Pada hari Senin, Sekretaris Jenderal PBB Antonio Guterres menyebutkan perjanjian ini sebagai pencapaian historis yang mana akan membangun kerangka hukum untuk memperluas perlindungan lingkungan di perairan internasional yang mana mencakup 60 persen planet Bumi.
Perubahan iklim telah mengacaukan pola iklim dan ombak laut, meningkatkan temperatur laut, juga merubah ekosistem laut dan spesies-spesies yang tinggal disana. Gutteres juga mengatakan biodiversitas laut sedang dalam bahaya karena penangkapan ikan berlebihan, eksploitasi berlebihan dan pengasaman laut.

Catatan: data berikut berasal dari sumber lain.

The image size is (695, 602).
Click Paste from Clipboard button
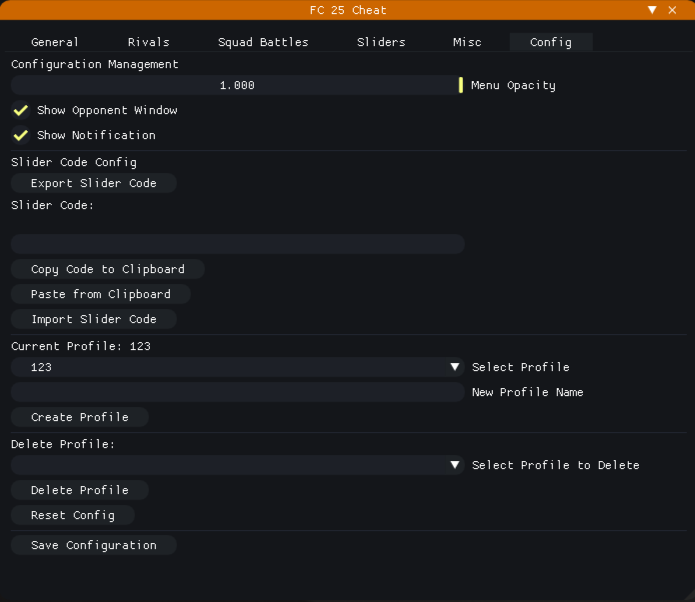tap(101, 294)
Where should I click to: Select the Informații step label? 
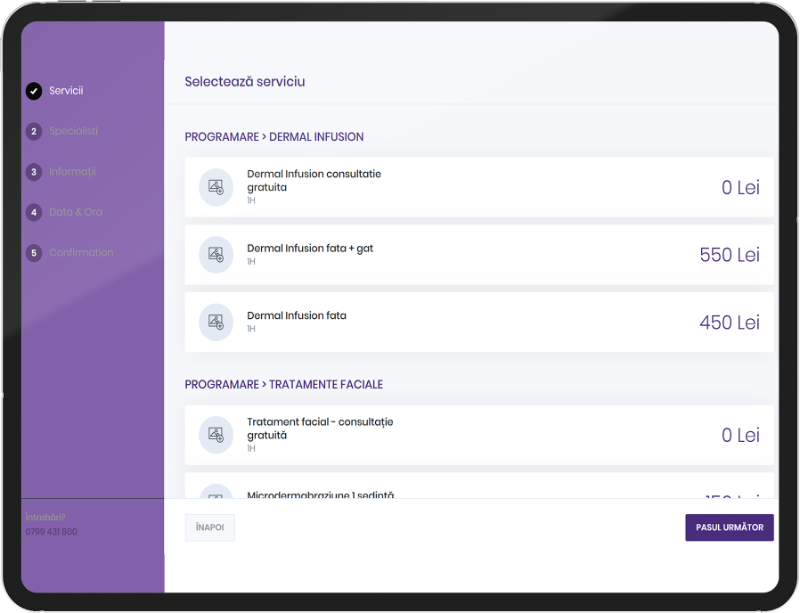(x=72, y=172)
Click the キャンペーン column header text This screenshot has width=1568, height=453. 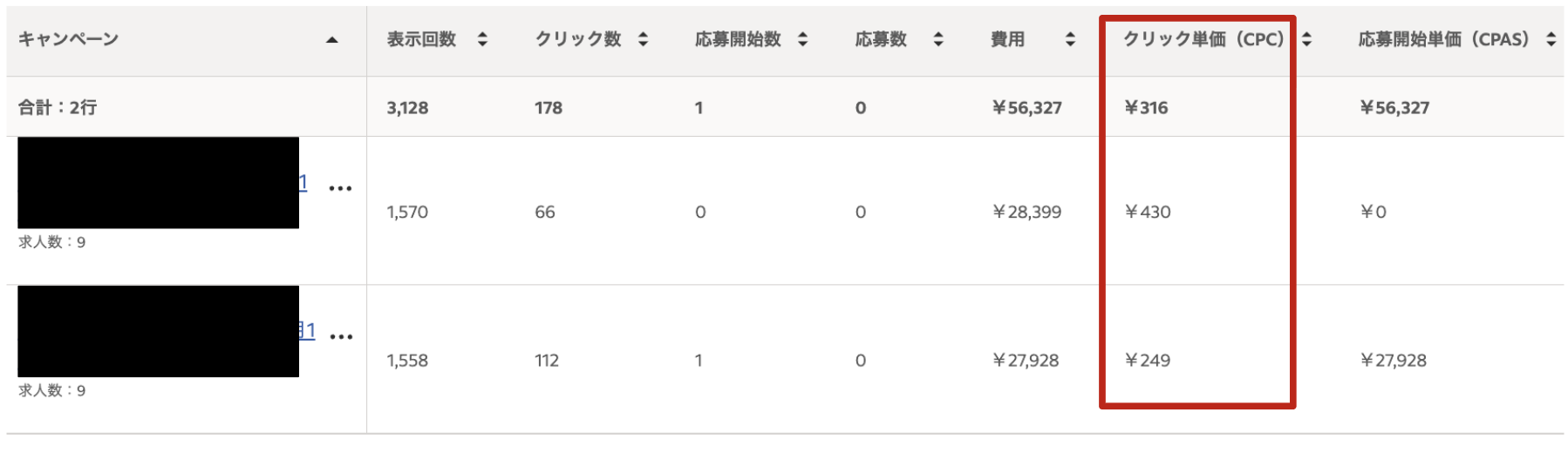click(x=68, y=39)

“Satu pertiga stok ikan ditangkap dalam tingkat yang tak wajar. Dan kita juga mencemarkan perairan pantai kita dengan kimia, plastik, dan sampah manusia,” lanjutnya.
Peneliti semakin sadar mengenai pentingnya laut, yang mana memproduksi oksigen yang kita hirup saat ini, membatasi perubahan iklim dengan menyerap karbondioksida, dan menjadi lokasi biodiversitas yang kaya bahkan sampai ke tingkat mikroskopik.
Namun dengan sebagian besar laut berada diluar Zona Ekonomi Ekslusif negara-negara di dunia, maka peraturan perawatan laut lepas ini membutuhkan kerja sama masyarakat internasional yang baik.
Anggota-anggota PBB pada akhirnya sepakat terhadap teks perjanjian pada bulan Maret dan Guterres mendesak seluruh negara untuk memberikan yang terbaik dalam memastikan bahwa itu ditandatangani dan diratifikasi sesegera mungkin.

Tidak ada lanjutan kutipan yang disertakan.